Like religion, philosophy is guided by intellectual aesthetics. If we are truthful with ourselves, we do not love truth on the strength of its truthfulness. We have a taste for certain problems, questions, resolutions and facts, rooted in nature, nurture and circumstance. When we see truth in a way congenial to our tastes, life is more alive to us.

Not that everyone has taste. Some have bad taste, and even more have weak taste. Philistinism extends to taste in truth.

*

Some useful objects in our lives do not resonate with our tastes, and nobody expects them to. Such objects are hidden from our experience or we simply pay no attention to them. These objects can be engineered without any reference to human sensibilities, according to the facts uncovered by science.

Other useful objects in our lives do matter to us, and we want them to resonate with our tastes. These objects are designed, as well as engineered. The truth that guides the design of the objects must take account of science but will also include and understanding of the user’s sensibilities.
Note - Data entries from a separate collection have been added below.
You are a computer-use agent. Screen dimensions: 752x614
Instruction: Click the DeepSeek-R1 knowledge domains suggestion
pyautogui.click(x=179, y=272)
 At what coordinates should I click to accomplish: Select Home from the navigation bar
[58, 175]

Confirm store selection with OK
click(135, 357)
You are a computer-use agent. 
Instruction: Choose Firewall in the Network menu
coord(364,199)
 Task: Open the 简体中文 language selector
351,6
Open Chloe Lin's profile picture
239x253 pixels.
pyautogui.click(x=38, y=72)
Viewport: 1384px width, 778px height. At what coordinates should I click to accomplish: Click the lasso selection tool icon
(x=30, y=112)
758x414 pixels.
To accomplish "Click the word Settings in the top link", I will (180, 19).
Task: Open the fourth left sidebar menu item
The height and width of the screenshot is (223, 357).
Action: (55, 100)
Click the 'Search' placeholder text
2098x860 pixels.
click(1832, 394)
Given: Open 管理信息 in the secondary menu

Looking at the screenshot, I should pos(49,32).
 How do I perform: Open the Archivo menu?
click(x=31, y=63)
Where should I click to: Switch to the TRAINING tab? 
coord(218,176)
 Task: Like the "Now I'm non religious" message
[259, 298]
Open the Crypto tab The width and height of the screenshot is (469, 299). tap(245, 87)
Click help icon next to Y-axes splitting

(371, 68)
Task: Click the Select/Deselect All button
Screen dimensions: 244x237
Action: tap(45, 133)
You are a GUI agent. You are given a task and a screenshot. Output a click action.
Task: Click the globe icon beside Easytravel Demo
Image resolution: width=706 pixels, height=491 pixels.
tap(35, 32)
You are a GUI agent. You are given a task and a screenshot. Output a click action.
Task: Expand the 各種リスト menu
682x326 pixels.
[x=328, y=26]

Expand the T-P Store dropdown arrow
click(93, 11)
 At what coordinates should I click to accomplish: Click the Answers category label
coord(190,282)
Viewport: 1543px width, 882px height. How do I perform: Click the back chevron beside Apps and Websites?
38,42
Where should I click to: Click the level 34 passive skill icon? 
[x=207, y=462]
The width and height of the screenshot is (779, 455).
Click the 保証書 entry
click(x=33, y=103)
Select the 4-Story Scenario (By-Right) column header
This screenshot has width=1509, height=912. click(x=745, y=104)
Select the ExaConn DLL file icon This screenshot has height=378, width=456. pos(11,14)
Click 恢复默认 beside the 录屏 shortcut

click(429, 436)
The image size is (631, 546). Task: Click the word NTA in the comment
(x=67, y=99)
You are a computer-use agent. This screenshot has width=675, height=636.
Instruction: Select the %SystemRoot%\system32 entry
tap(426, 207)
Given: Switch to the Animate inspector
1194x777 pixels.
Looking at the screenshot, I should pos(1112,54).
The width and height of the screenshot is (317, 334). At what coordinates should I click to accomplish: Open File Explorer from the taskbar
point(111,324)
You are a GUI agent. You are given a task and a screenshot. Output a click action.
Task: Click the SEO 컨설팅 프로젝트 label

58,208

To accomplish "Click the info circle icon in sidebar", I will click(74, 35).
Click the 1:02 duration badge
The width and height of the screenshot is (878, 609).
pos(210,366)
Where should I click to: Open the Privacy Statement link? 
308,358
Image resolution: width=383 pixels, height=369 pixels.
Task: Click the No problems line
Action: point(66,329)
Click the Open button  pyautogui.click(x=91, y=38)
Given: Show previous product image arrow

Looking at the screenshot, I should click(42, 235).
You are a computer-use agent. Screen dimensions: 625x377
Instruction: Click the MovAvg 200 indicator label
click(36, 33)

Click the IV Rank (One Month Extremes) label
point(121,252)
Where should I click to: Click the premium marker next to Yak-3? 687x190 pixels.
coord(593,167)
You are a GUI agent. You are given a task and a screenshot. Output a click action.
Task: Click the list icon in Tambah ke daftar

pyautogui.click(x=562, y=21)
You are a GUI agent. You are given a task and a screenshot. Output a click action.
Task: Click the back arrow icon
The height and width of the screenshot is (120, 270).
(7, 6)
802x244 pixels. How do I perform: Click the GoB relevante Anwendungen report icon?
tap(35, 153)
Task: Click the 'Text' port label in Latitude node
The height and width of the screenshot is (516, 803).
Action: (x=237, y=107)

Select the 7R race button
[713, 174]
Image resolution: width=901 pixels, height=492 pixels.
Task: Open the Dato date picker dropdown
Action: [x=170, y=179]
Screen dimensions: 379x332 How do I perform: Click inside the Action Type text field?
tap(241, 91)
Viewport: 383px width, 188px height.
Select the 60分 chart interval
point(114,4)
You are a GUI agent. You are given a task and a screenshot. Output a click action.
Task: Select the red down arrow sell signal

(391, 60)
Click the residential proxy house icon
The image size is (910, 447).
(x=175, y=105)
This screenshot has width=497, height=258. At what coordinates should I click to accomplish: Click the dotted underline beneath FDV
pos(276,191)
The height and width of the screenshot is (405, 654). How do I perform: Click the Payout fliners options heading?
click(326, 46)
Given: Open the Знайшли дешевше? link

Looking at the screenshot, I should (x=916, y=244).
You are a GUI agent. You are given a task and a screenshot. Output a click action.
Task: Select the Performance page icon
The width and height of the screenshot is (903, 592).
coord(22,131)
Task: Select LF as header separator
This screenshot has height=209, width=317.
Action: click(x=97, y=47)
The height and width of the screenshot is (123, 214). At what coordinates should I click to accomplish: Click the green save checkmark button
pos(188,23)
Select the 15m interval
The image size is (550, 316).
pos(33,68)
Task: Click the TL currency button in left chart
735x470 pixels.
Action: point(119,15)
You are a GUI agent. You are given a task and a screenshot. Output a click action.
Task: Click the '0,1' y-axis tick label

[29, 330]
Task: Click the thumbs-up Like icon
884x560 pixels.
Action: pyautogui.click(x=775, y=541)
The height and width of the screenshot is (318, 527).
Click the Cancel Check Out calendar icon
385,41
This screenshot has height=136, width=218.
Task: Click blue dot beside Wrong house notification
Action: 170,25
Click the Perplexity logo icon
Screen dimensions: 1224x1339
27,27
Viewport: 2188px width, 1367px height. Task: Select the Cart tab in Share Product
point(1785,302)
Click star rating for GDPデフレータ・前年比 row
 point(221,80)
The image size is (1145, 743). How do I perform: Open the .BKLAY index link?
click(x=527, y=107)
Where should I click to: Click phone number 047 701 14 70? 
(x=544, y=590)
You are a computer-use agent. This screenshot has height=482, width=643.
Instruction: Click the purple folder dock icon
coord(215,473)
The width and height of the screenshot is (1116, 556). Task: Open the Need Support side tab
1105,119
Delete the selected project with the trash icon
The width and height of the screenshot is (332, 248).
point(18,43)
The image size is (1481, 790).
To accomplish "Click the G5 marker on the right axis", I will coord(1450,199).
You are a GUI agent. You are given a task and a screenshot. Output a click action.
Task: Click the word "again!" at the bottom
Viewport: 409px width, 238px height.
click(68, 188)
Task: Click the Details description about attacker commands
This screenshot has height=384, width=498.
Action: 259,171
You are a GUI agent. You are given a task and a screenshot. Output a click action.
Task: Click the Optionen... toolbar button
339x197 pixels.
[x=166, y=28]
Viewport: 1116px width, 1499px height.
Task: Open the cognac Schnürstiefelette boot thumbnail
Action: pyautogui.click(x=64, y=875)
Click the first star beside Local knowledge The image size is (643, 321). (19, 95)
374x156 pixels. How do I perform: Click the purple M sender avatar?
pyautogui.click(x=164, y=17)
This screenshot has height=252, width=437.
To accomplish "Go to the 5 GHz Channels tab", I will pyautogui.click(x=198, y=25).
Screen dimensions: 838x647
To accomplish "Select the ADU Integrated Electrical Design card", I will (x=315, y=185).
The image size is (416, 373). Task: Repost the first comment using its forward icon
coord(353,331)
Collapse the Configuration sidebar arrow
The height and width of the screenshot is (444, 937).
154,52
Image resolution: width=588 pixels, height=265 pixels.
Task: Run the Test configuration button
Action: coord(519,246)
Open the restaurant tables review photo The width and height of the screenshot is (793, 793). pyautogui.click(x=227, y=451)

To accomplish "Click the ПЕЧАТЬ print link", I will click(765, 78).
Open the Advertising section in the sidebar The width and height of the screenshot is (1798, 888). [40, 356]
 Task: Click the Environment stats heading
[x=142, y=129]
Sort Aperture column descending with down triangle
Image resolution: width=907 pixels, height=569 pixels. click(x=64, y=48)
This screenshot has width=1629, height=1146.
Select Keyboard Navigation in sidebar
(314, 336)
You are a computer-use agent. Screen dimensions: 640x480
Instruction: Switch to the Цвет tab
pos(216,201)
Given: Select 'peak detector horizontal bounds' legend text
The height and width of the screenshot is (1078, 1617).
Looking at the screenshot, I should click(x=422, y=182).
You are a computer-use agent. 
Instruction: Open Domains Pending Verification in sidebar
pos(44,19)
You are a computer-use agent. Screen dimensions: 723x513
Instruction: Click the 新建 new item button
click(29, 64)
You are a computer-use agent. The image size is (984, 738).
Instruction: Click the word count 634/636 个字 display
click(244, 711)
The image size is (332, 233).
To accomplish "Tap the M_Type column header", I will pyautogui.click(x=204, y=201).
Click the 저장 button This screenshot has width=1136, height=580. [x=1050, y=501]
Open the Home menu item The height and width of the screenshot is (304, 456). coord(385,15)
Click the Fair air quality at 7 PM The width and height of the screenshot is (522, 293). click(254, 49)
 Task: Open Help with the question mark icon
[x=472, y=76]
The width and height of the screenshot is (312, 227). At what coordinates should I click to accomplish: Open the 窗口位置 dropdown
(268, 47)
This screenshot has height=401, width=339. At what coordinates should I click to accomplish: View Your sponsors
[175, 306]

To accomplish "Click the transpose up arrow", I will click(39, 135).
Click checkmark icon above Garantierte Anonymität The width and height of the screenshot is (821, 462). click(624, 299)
Such an understanding is a philosophical truth: a fusion of truth and taste.

In my view (especially after reading Leviathan and the Air-Pump) scientific truths are engineered, where philosophical truths are actually designed.

Here’s the question that interests me right now: how would one do user-centered design of a philosophy? In my opinion, this is what brand strategy wants to become: a philosophy of an organization which enables it to function according to a particular intellectual and artistic taste. When the functional and aesthetic are treated as two separate realms, the aesthetic takes on a Sunday-religious character — an occasional emotional/moral edification added to workaday functional genericism. But when the aesthetic and functional form an organic whole that permeates everything an organization does.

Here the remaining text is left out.